4) Switch jump targets identify:
4.1) the read-only data section of linear search binary executable, when one section of continuous address size numerical value is in generation
In code address section, then it is assumed that this one piece of data is jump list, records first numerical value of the table as jump list first address;
4.2) using distance read each jump list first address instruct the indirect jump instruction of beeline be used as it is corresponding between
Connect and redirect;
5) random number streams are generated, numerical value among random number streams is provided in order according to the parameter information of each function and simulation is held
OK, when going to when redirecting indirectly of Switch structures, the jump target of particular offset is chosen.In implementation procedure is simulated, note
The semantic feature of each function is recorded, including:Input and output value, condition compare numerical value and library function call record;
Similarity value and the output for participating in comparing binary function semantic feature are calculated using LCS algorithms.
Specific implementation sample includes:busybox v1.25.1,convert v6.9.2,curl v7.39,lua
V5.2.3, mutt v1.5.24, openssl v1.0.1p, puttygen v0.64, siege v3.0.1 and wget
v1.15.
Specific implementation environment is described as follows:
1) this is embodied on three main flow frameworks and realized:IA-32, ARM and MIPS, three frameworks are 32;
2) IA-32 binary files compile in the virtual machine of Ubuntu 12.04 (i386) position system, ARM and MIPS
Binary file compiles in Debian 7.0 for the QEMU simulators of system;
3) in three above framework, each sample program uses two compilers of gcc v4.7.3 and clang v3.0 respectively
With three compiling optimization option compilings of-O3 ,-O2 and-O0;
4) hardware configuration of analysis environments is:Intel Core i5-2320@3GHz (CPU), 8G DDR3-RAM (RAM)

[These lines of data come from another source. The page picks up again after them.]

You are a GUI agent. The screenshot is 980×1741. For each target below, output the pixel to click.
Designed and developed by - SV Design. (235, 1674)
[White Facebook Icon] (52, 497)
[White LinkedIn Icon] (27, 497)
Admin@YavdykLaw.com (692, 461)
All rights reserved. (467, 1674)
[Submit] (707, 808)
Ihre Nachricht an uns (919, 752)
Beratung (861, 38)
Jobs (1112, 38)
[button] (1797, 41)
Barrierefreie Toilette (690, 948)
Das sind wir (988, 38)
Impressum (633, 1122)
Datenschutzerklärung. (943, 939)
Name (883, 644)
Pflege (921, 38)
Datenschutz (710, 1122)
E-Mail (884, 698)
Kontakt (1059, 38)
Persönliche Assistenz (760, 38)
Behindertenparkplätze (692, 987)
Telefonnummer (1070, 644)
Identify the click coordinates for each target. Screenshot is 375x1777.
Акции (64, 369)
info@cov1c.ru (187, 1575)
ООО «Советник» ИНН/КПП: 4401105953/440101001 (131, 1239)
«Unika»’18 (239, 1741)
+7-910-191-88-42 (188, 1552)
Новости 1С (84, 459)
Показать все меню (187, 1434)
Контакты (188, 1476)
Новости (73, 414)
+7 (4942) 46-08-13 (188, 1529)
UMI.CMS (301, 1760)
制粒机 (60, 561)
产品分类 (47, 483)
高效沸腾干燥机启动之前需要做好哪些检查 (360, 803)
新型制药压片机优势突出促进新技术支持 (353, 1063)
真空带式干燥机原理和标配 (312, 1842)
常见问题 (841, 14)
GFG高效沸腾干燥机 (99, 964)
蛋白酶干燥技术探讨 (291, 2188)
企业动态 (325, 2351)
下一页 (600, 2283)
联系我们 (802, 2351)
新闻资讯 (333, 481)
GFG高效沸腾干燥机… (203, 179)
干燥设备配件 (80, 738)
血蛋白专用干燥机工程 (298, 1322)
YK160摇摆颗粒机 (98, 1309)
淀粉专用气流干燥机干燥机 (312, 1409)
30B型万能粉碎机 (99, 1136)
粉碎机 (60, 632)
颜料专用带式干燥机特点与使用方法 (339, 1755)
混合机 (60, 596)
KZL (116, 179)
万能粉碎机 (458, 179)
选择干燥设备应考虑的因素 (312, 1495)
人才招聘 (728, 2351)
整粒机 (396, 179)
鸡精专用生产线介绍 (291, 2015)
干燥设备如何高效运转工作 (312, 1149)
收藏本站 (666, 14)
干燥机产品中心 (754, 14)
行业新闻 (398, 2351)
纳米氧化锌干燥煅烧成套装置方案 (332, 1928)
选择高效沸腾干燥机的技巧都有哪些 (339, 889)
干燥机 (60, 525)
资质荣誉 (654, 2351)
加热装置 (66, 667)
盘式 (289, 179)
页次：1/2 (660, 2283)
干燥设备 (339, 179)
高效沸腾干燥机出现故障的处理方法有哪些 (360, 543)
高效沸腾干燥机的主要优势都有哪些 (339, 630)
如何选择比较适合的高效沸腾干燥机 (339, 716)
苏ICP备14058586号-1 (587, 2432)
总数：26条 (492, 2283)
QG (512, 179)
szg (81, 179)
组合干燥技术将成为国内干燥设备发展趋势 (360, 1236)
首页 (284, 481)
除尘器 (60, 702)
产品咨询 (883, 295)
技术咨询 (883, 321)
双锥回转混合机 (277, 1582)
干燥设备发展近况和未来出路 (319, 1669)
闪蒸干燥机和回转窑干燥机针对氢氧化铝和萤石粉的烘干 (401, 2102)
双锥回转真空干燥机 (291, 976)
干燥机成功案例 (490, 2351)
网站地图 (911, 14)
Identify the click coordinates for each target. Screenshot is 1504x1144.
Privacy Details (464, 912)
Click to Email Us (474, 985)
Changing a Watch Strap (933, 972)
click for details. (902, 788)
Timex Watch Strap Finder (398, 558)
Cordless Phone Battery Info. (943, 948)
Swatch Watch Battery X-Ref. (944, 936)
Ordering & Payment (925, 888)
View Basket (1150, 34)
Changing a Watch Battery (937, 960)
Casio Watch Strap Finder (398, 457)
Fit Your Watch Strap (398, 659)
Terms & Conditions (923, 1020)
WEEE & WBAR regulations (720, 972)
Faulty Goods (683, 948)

Experimental data is as follows:
1) across framework binary code clone detection:Concrete outcome such as Fig. 2-Fig. 4, wherein Average Accuracy are 80.1%;
2) compile option compiling binary code clone's detection more:Concrete outcome such as Fig. 5-Fig. 6, wherein Fig. 5 average standard
The Average Accuracy that true rate is 78.2%, Fig. 6 is 82.6%;
3) the matching used time of above empirical average each pair binary function is 5.2 seconds, parameter detecting and Switch brief introductions
Jump target identification average 55.2 seconds used times.
Compared with the prior art:
1) compared with Multi-MH:According to document Jannik Pewny, Behrad Garmany, Robert Gawlik,
Christian Rossow,and Thorsten Holz.2015.Cross-Architecture Bug Search in
Binary Executables.In Proceedings of the 2015IEEE Symposium on Security and
Method in Privacy (SP'15) .IEEE Computer Society, Washington, DC, USA, 709-724.,
In busybox (ARM vsIA-32) experiment, Multi-MH accuracy rate is 32.4%, and the present invention is 83.4%;
In openssl (ARM vs MIPS) experiment, Multi-MH accuracy rate is 32.1%, and the present invention is 87.8%.
2) compared with BinGo:According to document Mahinthan Chandramohan, Yinxing Xue, Zhengzi Xu,
Yang Liu,Chia Yuan Cho,and Hee Beng Kuan Tan.2016.BinGo:cross-architecture
cross-OS binary search.In Proceedings of the 2016 24th ACM SIGSOFT
International Symposium on Foundations of Software Engineering(FSE 2016).ACM,
Method in New York, NY, USA, 678-689., in busybox (IA-32vs ARM) experiment, BinGo accuracy rate
Less than 40%, and the accuracy rate of the present invention is 79.2%.
Above-mentioned specific implementation can by those skilled in the art on the premise of without departing substantially from the principle of the invention and objective with difference
Mode local directed complete set is carried out to it, protection scope of the present invention is defined by claims and not by above-mentioned specific implementation institute
Limit, each implementation in the range of it is by the constraint of the present invention.